Thursday, July 05, 2007

Two!

Two brightly-colored, springy, fluffy, made-all-by-myself socks! (Ha, ha, ha.)




Granted, the second sock took a lot longer than the first. But I was doing other things than fueling my newly-found knitting obsession. Going on vacation, having many trials, having my family over, trying to remember how to play violin, etc. But somehow, work seems so much more meaningful when there are other things going on in my life. I'm not sure why that is, exactly. But it seems that whenever I can think of nothing besides my clients, cases, and judges; nothing is very fun. Maybe it's about stepping back. Maybe because I now am doing other things that I enjoy, I can step back from my clients and their problems and see them more in perspective. Not to say I no longer care about my clients and their problems: in fact I seem to care about them more. But I no longer live and die by whether they are in or out of jail or whether I lose their trials. So I guess now that I'm doing some things that make just me happy, I can expend more emotional energy on their problems. I have the emotional energy to expend. Does this make sense?

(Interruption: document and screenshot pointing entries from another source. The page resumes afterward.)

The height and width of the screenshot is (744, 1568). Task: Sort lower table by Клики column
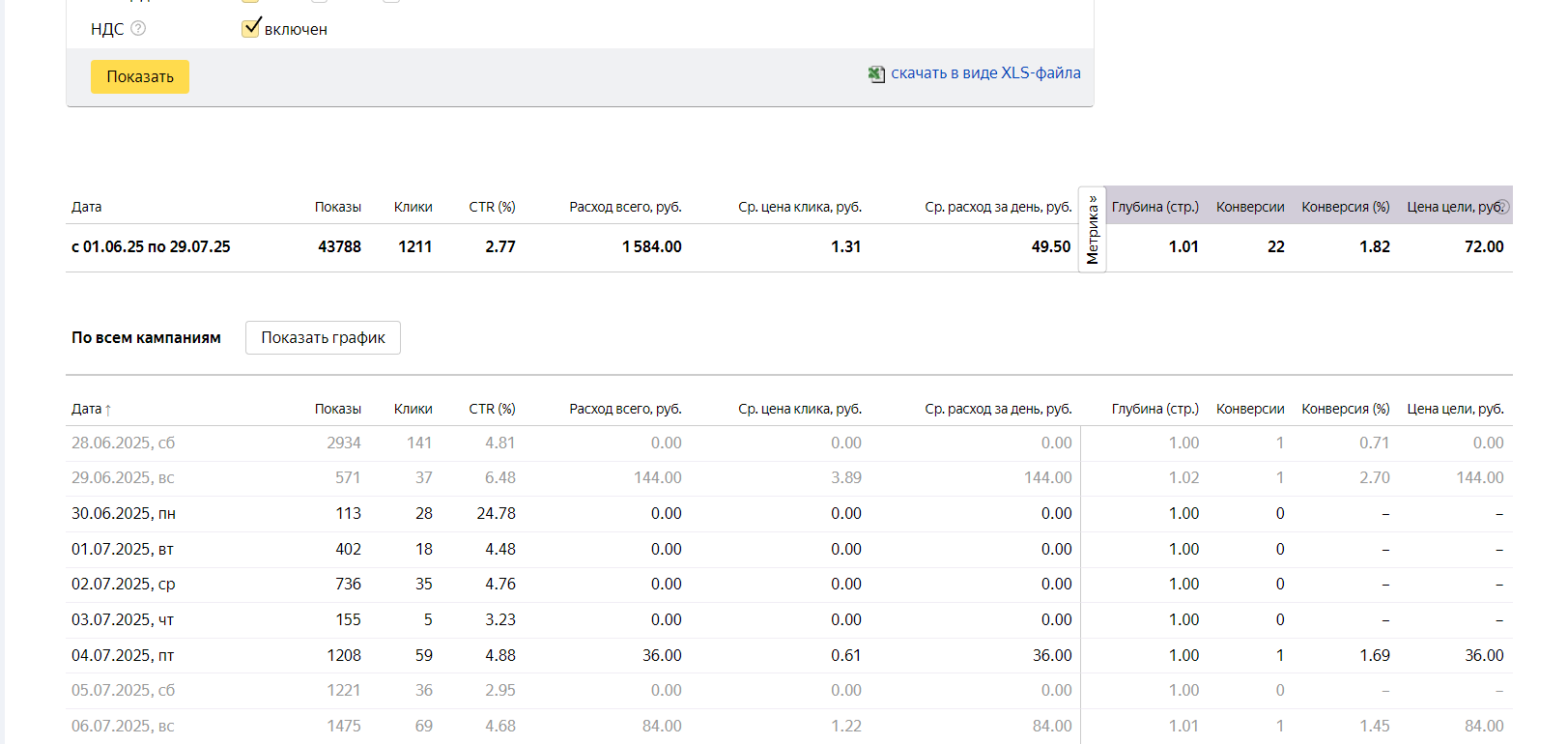coord(413,409)
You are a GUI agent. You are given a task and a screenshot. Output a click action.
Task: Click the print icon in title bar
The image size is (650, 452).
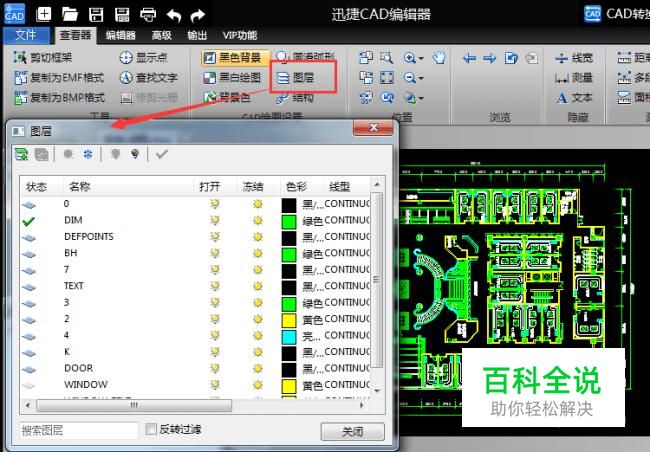click(147, 14)
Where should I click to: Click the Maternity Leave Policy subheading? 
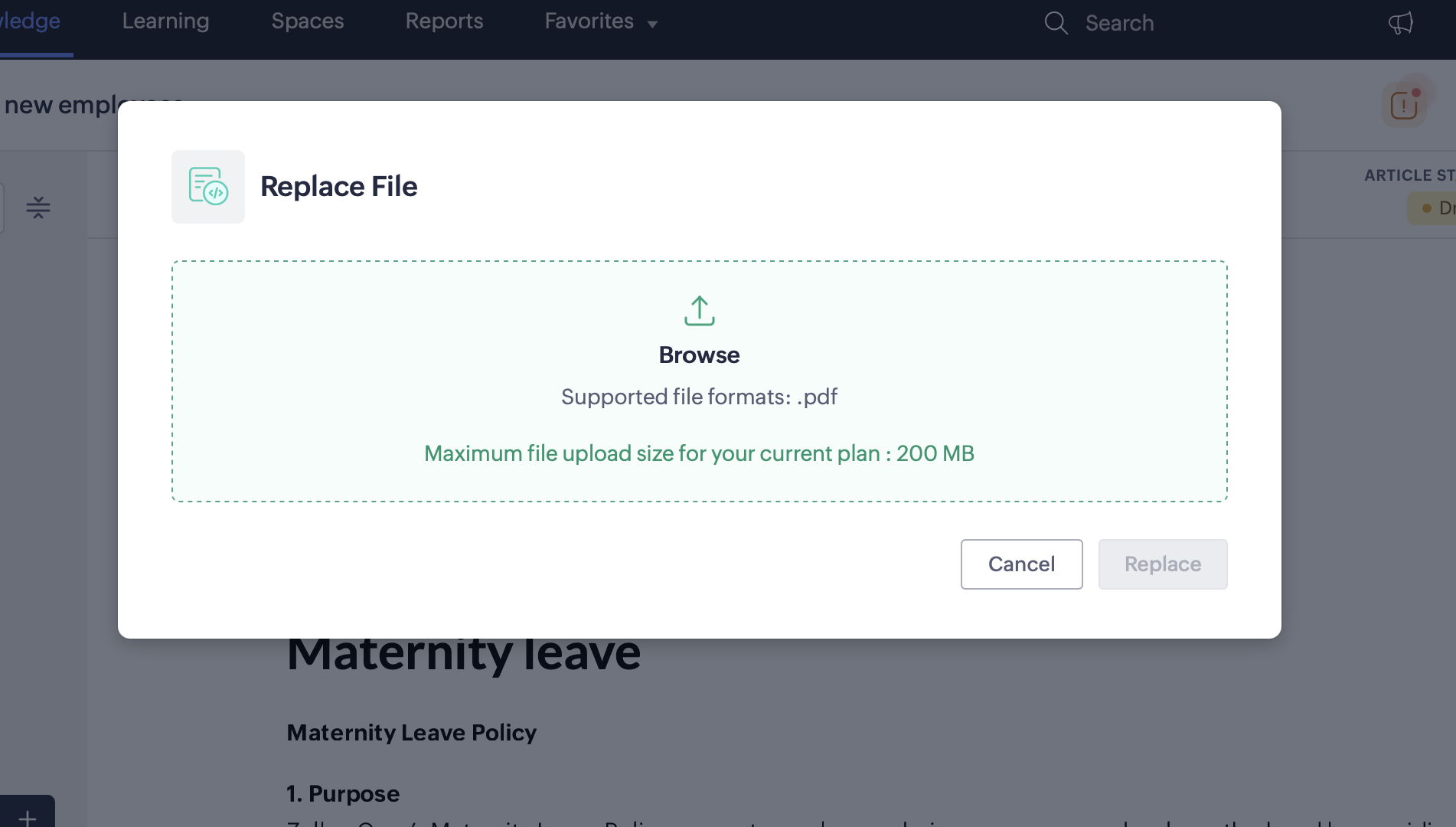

Oh, and part of this feel-good-about-work thing is about a strange encounter I had the other day: I was at the Wal-Mart and this lady comes up to me. She looked vaguely familiar, but for the life of me, I couldn't fathom where I knew her from. It turns out that she was on the jury panel I had for two of my trials last month. Inexplicably, I had two trials, a week apart with the same panel. (That is, the big group of people from whom the twelve jurors are chosen. Here, they use four 60-person panels that serve for a given month.) Anyway, this lady explains that she was on that particular panel, she served on one jury, but not the other. She tells me that she really enjoyed me, that she liked me, and wished me good luck. (It wasn't until several hours later that I was actually able to figure out which juror she was, and remembered that I really liked her too! The State struck her in the second trial.) It just gave me pause to think that Jane Citizen would make the effort to compliment me in that fashion. And it seemed extra-strange that she would do so after being on the first jury, which convicted my guy within 15 minutes! (That part didn't surprise me at all, although I did figure I would have more of a chance if she ended up being the foreman. She wasn't.) I mean it struck me as an amazing thing that a juror on a DWI case (a HUGE social issue here) would walk up to the guilty guy's lawyer in the Wal-Mart and compliment me like that. It kinda gave me warm fuzzies...



Anyway, I seem to be rambling a bit, so I'll stop. I'm waiting for the pics of the socks to upload. There seem to be "blogger connectivity" issues...

3 comments:

Jeremy Masten said...

Congratulations on your socks.

FYI--I'm a law student trying to figure out which way to go, so I'm reading your blog (among others) to see how you like your job. Interesting thoughts on "work-life balance."

Jana Swartwood said...

It totally makes sense.

Remy, Esq. said...

love the socks!!! Makes me want to pick up a hobby.